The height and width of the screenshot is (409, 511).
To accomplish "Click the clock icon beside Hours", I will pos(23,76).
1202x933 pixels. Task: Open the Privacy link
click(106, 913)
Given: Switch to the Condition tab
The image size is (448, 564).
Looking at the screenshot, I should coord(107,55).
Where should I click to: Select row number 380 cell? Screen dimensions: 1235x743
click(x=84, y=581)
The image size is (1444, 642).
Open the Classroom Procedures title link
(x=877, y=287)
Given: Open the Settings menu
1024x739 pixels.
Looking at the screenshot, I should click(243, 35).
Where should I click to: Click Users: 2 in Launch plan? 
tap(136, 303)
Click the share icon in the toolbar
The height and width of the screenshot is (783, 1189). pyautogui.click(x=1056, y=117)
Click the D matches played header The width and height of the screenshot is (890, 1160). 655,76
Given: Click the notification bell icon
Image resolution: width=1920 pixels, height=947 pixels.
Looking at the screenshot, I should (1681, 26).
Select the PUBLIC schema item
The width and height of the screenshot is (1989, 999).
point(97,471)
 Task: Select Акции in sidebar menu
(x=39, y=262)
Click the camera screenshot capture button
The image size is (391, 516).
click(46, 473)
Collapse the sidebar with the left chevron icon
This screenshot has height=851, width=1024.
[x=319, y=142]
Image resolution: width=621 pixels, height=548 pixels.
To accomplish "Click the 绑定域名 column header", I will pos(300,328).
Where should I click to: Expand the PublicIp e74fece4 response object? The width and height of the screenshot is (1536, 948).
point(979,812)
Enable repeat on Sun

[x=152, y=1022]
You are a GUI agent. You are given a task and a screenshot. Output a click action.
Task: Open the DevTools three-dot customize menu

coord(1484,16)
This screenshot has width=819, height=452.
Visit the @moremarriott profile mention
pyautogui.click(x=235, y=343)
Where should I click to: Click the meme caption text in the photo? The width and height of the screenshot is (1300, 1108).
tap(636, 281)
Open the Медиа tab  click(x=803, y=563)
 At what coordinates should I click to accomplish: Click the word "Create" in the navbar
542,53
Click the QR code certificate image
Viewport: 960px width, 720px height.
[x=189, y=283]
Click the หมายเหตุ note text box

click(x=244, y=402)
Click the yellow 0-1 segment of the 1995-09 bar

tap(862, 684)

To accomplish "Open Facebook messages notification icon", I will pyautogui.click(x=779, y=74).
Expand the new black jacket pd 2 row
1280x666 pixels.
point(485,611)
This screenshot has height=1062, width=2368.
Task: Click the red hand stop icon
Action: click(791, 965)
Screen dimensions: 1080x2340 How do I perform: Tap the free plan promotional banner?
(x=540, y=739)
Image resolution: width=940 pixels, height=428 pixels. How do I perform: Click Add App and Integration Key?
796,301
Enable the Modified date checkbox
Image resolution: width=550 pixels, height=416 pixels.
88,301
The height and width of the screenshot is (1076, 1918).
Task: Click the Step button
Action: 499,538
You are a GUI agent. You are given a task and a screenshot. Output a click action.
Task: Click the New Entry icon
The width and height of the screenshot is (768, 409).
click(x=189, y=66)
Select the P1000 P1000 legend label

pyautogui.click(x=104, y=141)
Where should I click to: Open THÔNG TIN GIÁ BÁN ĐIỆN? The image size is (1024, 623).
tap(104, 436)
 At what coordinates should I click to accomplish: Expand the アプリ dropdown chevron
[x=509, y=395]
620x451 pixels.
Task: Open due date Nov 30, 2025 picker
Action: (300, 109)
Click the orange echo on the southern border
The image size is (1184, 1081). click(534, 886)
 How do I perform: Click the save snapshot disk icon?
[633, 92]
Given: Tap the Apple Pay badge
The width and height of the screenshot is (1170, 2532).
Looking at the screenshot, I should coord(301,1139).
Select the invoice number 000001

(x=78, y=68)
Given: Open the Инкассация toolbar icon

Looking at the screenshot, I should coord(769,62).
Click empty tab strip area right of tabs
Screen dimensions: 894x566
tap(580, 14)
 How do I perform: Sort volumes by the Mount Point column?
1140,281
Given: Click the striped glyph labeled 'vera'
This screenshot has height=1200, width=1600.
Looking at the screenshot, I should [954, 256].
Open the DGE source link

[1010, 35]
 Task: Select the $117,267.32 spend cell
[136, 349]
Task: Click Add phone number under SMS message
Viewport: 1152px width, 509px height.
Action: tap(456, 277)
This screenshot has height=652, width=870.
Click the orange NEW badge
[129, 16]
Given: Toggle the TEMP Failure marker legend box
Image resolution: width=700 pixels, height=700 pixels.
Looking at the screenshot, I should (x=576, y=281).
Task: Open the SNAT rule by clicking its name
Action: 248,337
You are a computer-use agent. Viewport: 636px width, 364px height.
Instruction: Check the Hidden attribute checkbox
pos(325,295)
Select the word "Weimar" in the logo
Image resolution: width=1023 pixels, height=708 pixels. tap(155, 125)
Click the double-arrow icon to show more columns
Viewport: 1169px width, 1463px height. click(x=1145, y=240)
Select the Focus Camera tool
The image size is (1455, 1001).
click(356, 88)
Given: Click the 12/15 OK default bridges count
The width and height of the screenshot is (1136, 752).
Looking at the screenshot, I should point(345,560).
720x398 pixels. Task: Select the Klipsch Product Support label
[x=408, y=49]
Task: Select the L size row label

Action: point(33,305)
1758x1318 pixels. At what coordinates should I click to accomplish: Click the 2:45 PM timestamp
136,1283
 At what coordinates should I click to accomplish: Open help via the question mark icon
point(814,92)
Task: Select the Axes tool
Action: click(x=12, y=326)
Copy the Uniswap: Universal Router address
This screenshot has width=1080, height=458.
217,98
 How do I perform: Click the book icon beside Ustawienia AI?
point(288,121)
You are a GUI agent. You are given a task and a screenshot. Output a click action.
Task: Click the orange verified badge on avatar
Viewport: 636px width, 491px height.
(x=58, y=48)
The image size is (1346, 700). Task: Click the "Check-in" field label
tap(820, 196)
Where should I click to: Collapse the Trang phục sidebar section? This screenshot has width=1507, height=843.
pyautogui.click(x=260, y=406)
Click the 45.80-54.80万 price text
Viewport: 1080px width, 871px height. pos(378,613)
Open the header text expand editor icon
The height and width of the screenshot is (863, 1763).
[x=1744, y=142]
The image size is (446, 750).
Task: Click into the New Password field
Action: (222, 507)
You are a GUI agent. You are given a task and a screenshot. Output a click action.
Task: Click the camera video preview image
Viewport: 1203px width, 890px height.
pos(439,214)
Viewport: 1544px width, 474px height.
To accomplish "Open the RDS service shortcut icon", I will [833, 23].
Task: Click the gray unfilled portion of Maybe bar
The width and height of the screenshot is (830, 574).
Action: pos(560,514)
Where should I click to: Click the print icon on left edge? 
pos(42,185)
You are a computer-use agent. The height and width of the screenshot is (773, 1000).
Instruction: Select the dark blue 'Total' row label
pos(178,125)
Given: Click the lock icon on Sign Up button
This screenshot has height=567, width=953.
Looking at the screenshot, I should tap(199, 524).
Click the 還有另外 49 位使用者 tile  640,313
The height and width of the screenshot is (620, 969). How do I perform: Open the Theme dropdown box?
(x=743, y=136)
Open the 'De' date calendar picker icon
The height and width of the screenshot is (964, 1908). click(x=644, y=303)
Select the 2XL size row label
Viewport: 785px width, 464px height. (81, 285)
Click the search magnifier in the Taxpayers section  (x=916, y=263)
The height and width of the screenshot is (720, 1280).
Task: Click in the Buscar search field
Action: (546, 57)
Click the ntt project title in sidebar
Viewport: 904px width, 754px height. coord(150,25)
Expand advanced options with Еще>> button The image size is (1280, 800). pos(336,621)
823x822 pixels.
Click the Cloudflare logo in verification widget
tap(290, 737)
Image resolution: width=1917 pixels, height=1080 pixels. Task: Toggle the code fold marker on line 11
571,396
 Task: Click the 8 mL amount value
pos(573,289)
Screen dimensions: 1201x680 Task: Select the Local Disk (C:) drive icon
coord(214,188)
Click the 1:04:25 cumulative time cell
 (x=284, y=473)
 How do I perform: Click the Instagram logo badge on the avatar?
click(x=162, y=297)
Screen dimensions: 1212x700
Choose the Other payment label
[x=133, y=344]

= Action item =
What lines in the material above hold the word "header"? Pull them out.

= Reply to the task =
Click the D matches played header The width and height of the screenshot is (890, 1160). 655,76
To accomplish "Click the 绑定域名 column header", I will pos(300,328).
Open the header text expand editor icon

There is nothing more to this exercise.